Something causes it to happen. There is ALWAYS A CAUSE.
If you leave invoicing until later (Friday for instance) it is very easy not to invoice at all. It can happen also if, for whatsoever reason, you leave invoicing until “tomorrow”.
Tomorrow turns into never.
Many times, I’ve been called in to examine and review the billing process of private medical practice and discovered an issue with invoicing frequency. So why is “tomorrow” “Friday” or “when I get the chance” the worst possible words for me to hear?
Nine out of ten times such an approach is a big clue as to the reason why the practice is not enjoying the level and frequency of cash it should be.
If you want to ensure your practice is paid promptly, the very first place to start is raising an invoice. It is crucial. And invoices should be raised DAILY!
Once a week is not helpful.
The danger in invoicing on a Friday or a Monday or only on any set day a week is if something happens that day – for example, the consultant needs a clinic booking urgently or a patient needs a letter immediately, then the invoicing gets left behind.
And that is normally the cause of the problems.
If invoices are raised daily should something happen to delay that ONE day’s invoicing, it is corrected the very next. There is no backlog.
Let me give you a real-life example.
Tuesday, November 5th a consultant ran an outpatient clinic and saw five patients. Three follow-ups and two initial consultations. £850 worth of consultations.
Yet invoices were not produced for this work until Monday, November 18th, – one day short of two weeks later!
Is it any wonder the consultant was extremely dissatisfied with the practice cash flow?

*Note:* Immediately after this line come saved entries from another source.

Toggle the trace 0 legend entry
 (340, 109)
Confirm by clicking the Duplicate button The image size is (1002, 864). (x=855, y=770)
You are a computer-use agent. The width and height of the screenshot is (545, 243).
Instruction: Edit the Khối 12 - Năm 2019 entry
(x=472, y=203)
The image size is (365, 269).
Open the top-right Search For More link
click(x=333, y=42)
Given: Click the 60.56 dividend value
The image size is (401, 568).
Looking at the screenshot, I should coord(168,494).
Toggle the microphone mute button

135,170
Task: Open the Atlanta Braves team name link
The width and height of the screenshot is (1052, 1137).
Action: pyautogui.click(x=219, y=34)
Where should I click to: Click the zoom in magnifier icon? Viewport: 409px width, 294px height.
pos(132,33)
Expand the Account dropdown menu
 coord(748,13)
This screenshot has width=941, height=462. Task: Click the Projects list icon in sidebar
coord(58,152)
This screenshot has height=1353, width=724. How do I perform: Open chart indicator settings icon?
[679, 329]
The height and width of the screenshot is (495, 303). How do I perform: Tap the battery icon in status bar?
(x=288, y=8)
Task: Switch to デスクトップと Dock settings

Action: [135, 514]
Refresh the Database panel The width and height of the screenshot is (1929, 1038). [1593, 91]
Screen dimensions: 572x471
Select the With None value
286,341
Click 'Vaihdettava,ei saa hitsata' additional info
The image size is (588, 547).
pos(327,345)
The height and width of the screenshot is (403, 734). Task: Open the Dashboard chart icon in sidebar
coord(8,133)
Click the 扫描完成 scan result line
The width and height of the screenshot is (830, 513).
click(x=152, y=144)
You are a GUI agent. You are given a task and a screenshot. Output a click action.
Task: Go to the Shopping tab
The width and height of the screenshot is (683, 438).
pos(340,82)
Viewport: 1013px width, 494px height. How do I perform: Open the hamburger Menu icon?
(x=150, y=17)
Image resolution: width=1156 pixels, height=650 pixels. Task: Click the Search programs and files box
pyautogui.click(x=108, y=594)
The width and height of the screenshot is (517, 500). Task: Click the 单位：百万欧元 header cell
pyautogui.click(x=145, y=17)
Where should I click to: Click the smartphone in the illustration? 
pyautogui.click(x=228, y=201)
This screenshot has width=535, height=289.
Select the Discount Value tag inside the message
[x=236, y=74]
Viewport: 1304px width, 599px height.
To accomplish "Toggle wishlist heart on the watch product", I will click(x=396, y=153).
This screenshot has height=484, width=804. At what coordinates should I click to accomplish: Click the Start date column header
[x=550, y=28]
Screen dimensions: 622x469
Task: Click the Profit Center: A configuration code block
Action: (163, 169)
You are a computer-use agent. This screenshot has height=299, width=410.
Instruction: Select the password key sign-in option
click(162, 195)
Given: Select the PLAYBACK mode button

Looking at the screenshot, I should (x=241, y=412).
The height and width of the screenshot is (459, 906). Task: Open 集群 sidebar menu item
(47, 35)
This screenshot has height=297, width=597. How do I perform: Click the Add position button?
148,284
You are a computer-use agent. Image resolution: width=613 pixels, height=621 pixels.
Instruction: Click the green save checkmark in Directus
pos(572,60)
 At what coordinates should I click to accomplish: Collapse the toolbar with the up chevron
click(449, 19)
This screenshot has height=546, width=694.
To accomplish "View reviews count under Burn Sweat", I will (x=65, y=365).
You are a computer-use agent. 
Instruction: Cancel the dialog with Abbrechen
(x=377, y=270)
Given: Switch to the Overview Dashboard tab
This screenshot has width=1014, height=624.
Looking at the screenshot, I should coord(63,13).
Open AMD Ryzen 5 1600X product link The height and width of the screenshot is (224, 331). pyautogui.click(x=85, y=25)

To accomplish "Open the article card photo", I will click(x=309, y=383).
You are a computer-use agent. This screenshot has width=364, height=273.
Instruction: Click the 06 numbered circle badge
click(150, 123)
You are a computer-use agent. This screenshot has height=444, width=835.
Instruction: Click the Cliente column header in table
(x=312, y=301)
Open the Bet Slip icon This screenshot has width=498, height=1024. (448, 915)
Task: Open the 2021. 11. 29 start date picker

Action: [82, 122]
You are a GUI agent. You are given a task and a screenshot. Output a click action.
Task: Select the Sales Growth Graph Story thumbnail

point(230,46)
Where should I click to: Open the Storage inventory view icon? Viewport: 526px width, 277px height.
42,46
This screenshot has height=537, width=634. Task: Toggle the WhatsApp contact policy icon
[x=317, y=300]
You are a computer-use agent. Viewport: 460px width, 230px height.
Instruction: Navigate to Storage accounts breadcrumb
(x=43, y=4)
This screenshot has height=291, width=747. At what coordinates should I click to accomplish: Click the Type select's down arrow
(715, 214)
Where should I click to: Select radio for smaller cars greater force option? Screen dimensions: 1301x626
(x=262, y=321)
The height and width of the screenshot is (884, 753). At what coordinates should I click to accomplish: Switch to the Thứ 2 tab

It didn’t take long for me to identify that on twice previous occasions over the previous few months one entire clinic list had NOT been invoiced (worth £725) and three initial consultations (worth £600) had also not been invoiced.
In the case of the initial consultations, insufficient insurance details had been obtained at the point of registration and remedy had been left until “later”!
In all £1,325 worth of invoicing had been missed.
No wonder cash flow was poor.
But before we go any further do NOT blame the medical secretary. She has enough to do. The phone rings or she has to meet and greet the patients. She has numerous letters to type.
That is precisely what she should be doing for she is there to ensure the “front of house” runs smoothly.
The error, if you will, is then expecting her to fit invoicing in around all that or, as was suggested to me, in her “spare time” WHAT SPARE TIME?
She hasn’t got any and nor should she.
In the above example, the solution was obvious. Either get someone in to process all the invoices and the cash receipts or outsource it.
Private medical practice is a business. It must be managed as a business; end of.
Without putting too fine a point on it, failure to ensure the invoicing and accounts process is not 100% efficient is pretty much guaranteed to lead to the business having cash flow issues.
DON’T LEAVE IT UNTIL FRIDAY – DO IT NOW!!